Websites – This is a bit more complex, not terribly so but before you create a website you really need to have a solid idea of what you do as an author, who your target audience is and what your plans are. Websites aren’t something to be randomly generated and then forgotten (though, like blogs, some are); they are meant to be a showcase of who you are as a writer and author. Put your recent publications (novels and links) on here, a brief bio, plans for your next novel/anthology and anything else that may stir a reader into spreading the word about you (twitter or facebook links, a word-count to your next book, any readings or conferences you’ll be attending or book signings you’ll be doing, exc.). You can also have a blog within your website.
Facebook – Get an account. Yes, that means you. It’s surprising all the stuff you can do with an account – not only post little quips and updates about your life – but it links you to even more people on the internet world. (If you’d like to keep your personal life separate from your writing one, just create an author page and a personal page.)
Twitter – I tweet on rare occasions. I was hesitant at first about getting one, to be honest. It’s a different form of writing, a different platform of getting thoughts out there, but it could possibly gain me more readers so I signed on. Twitter might be a good alternative to a blog, if you’re seriously strapped for time, as you can hashtag and link different sites.

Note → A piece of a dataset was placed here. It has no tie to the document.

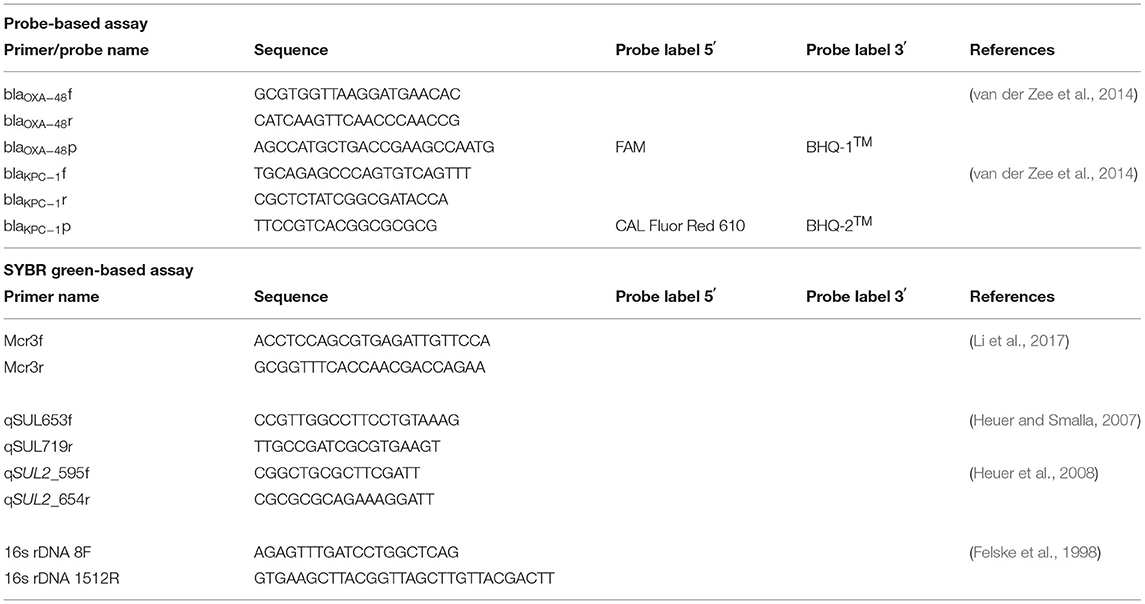Image resolution: width=1145 pixels, height=604 pixels.
Task: Click the References header in probe-based section
Action: 1012,50
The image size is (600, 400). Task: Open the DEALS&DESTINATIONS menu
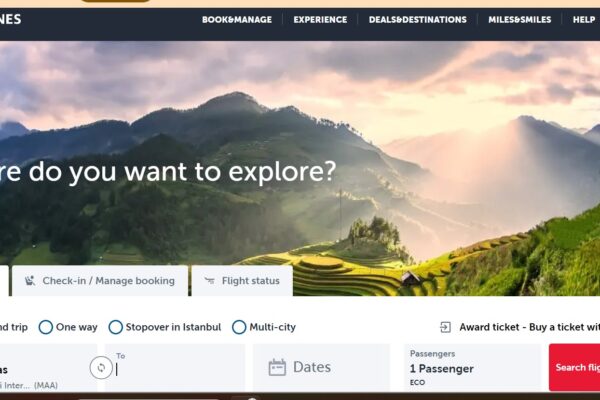[x=418, y=20]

After all that, get chatting! Update the website with any new information, blog about interesting things of the publishing and writing world, and connect with people. (If you live in Alaska check out the 49 Writers Directory, another good way to get your name out there!) Make sure you have a business card with your pages on it; it’s always a good investment.
There are multiple advantages of social media and if you don’t apply those advantages, well, you’ll just be left in the dark.
Have a lovely weekend!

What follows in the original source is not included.